News flash: It's not your pie. It's ours. If SEPTA is flush, it's incumbent on the agency to plow that money back into new equipment, improved routes and - here's a fun idea - customer-service training for workers whose job protection keeps them from caring whether they snarl or smile at us.
Even in normal times, the package that SEPTA workers have is a good one. In this depressed economy, with people looking for whatever work they can get and juggling two or more jobs, it's a blessing. So for the TWU to petulantly stamp its collective foot and demand even more when the city and the state are making drastic cuts (and SEPTA is suffering substantial losses in revenue) seems a bit, well, breathtakingly selfish.
Over at Young Philly Politics, Dan Urevick-Ackelsberg argues the other side:
Despite their poorly timed, late night decision to walk out, I support the TWU. The social compact that existed from the time of my great-grandfather, the working-class, trolley driving father of 12, all the way to my parents, is slipping away. With desperate poverty, crappy schools, and little to no manufacturing base, social mobility is less and less a realistic option for way too many families in America.
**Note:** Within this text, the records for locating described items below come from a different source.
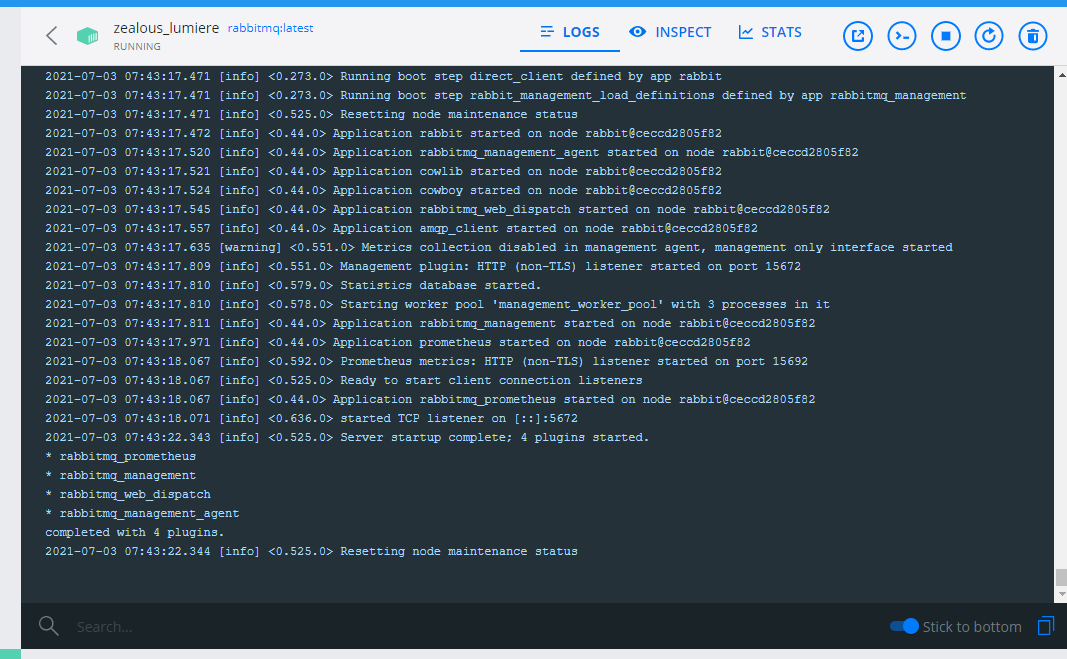The width and height of the screenshot is (1067, 659).
Task: Restart the container
Action: pyautogui.click(x=989, y=35)
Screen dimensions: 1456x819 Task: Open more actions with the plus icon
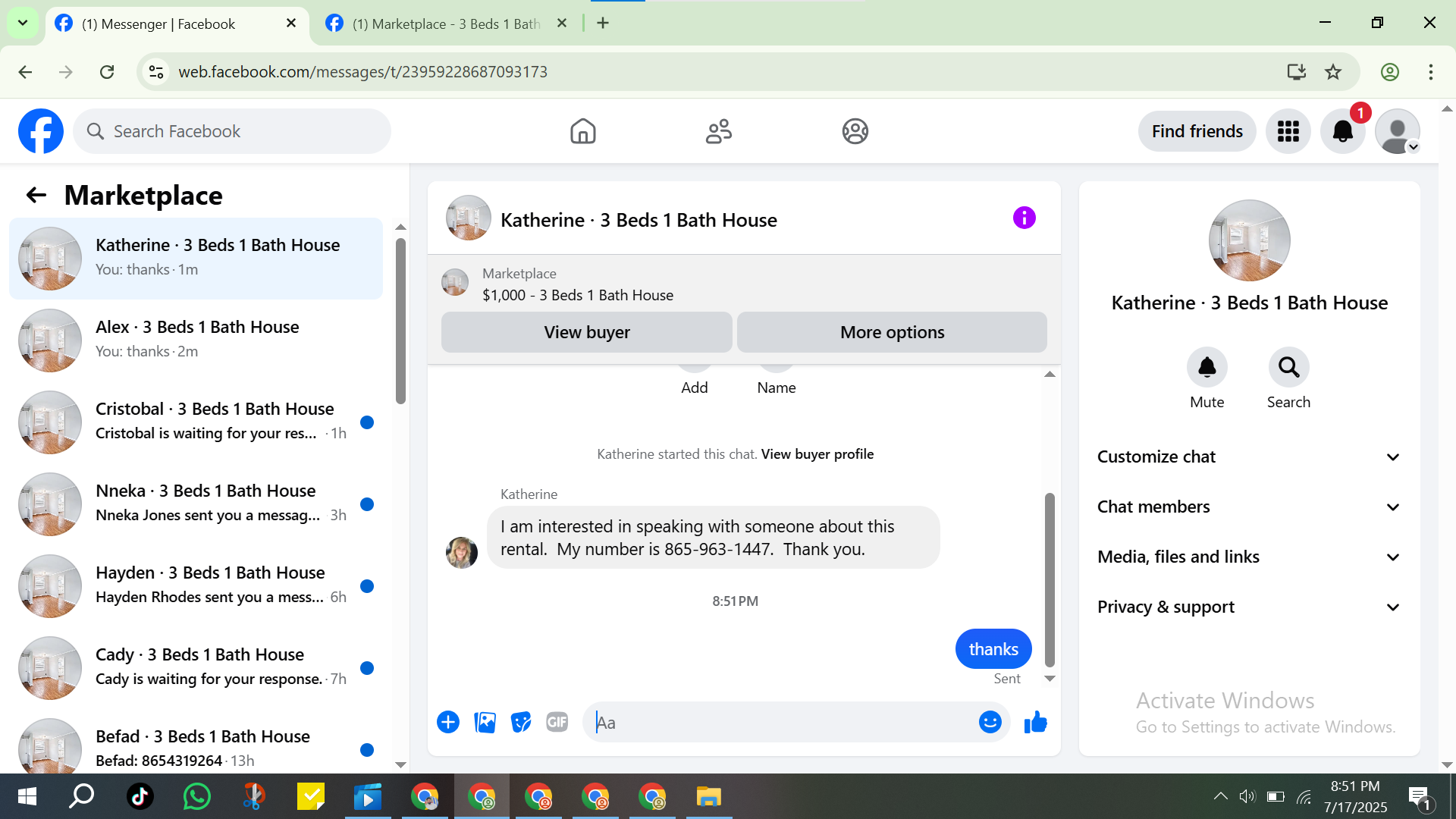coord(448,723)
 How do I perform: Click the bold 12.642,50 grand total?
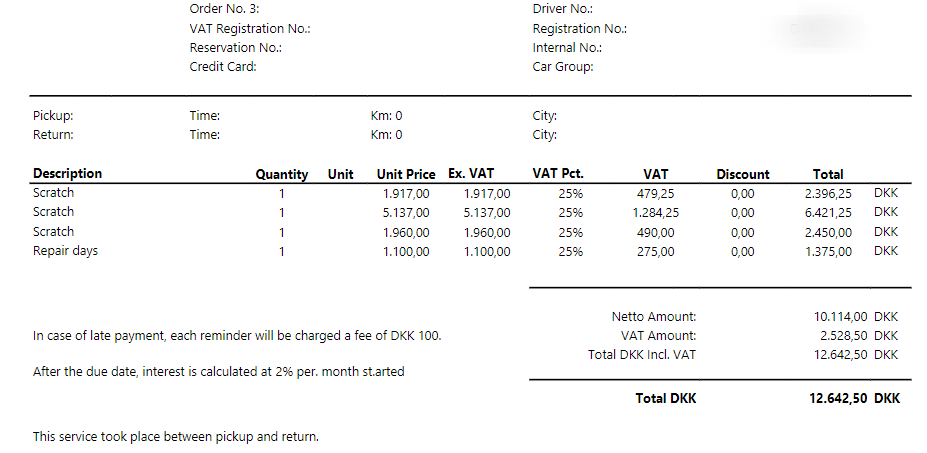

Every single job in Philadelphia that still pays decently, is secure, and doesn’t require a higher education, is an absolute blessing for our society, and is an avenue to empowerment for another family. Each one holds our society together. The higher we pay our janitors and security guards and nursing assistants and hotel workers and construction workers and SEPTA bus drivers and mechanics, the better off we all are. That is why I support the TWU.
The good news, at least, is that the Inquirer is reporting a settlement might be near.